When Chris LeBeau stepped into the top IT position at Peoria, Ill.-based Advanced Technology Services (ATS) nearly two years ago, he formulated a clear objective for the IT division: putting the right technology tools and capabilities into the hands of the company's 3,000 employees to help them be more efficient and effective.
LeBeau, who joined ATS in early 2010 as director of shared services, acknowledges that delivering on such a broad vision takes a multipronged strategy that addresses specific needs. To meet that objective, he's drawing on his past experience and his expectations of the future capabilities of IT tools. Here, ATS's IT director shares his ideas on how to achieve success in IT.
What's the biggest pain point in your IT operations right now? Like most companies, you buy systems and live with them for a long time. There are a couple of things we'd like to move away from. [For example,] we have an older work-order system that we use for key parts of the business. It's on a mainframe, and we want to move away from that system and move it into other systems we have that are more modern. It's a lot of business architecture work so we can migrate people and train them and shut those old tools down.
Systems were only meant to be used for so long, and the longer that goes on for any system, the more nervous you get. I don't think that's uncommon.
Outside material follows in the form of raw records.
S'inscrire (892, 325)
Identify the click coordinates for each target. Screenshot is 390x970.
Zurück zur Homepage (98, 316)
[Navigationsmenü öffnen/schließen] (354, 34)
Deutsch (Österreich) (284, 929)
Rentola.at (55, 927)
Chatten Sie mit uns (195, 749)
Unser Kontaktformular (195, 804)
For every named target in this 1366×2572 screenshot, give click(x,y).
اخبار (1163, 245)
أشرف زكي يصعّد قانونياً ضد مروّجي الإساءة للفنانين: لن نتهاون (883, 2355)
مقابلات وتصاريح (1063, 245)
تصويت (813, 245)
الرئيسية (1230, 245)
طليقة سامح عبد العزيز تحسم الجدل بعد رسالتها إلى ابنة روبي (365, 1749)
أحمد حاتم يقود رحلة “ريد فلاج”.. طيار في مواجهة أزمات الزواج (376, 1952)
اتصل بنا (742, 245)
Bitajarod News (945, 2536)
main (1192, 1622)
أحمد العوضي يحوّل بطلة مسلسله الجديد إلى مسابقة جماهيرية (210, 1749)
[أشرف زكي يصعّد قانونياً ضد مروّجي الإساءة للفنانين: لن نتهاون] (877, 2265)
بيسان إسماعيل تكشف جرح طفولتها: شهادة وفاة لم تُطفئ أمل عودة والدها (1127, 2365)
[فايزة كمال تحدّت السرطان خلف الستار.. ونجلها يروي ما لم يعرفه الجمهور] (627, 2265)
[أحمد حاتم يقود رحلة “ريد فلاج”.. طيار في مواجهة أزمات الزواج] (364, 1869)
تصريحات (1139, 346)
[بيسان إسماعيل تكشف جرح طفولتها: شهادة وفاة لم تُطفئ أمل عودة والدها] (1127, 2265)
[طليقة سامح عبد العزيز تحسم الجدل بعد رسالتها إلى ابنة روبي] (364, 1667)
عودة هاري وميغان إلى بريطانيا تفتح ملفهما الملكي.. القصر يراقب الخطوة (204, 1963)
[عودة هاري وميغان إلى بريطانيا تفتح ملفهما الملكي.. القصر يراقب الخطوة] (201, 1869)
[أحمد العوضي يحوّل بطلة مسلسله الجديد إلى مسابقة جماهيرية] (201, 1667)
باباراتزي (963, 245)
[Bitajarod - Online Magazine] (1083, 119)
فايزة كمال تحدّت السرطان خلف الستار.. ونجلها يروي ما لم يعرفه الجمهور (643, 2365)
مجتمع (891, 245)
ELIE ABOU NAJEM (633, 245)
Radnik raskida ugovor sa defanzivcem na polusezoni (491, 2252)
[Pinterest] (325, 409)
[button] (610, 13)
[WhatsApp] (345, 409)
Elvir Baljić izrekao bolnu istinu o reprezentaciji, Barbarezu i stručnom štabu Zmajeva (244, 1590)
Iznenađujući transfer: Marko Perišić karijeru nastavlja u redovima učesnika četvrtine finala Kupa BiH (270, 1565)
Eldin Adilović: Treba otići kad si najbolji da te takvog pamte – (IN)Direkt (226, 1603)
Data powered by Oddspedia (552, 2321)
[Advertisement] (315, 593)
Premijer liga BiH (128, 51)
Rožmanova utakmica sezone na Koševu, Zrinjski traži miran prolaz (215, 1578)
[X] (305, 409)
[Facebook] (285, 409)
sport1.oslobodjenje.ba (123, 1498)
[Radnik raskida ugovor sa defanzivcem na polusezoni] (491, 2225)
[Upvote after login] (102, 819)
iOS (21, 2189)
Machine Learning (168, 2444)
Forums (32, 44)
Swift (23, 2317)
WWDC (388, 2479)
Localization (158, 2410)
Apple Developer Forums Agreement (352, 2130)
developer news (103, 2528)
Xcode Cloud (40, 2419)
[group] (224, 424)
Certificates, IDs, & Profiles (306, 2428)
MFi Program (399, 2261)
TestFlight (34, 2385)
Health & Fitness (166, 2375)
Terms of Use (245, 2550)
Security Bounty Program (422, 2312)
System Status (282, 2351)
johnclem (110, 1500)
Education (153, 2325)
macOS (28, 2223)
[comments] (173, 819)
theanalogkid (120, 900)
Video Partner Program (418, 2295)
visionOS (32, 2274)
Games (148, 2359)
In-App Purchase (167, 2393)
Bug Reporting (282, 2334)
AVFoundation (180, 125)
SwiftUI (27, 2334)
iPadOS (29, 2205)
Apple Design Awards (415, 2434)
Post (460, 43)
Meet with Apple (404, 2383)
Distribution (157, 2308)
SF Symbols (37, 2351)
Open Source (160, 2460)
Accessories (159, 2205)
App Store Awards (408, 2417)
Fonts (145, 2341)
What's the next big project you plan to tackle? To improve, you have to continually look at what you're doing and ask if you're doing enough or if you can do more. My job is to listen to the folks who are supporting the customers and to help them. So [deploying] easier tools is one thing. You take what you have and make them simpler. But then you have to ask: What else can you bring in to improve? You hear about the Internet of Things -- things all communicating back to some central network to give you visibility. That's really where we're looking.
What would the Internet of Things mean for your IT department? It changes the network aspect: What are the networking considerations, like bandwidth and security? The data coming off these [networks] would be significant, so how would you process and store that? You need to think about categorizing, correlating, giving it context and meaning so it's not just data but information you can make decisions from.
How close are you to capitalizing on the Internet of Things? It's definitely in our five-year window. We're doing the initial work to understand the benefit, what the level of effort would be to implement and operate it, and how we will prove that benefit out.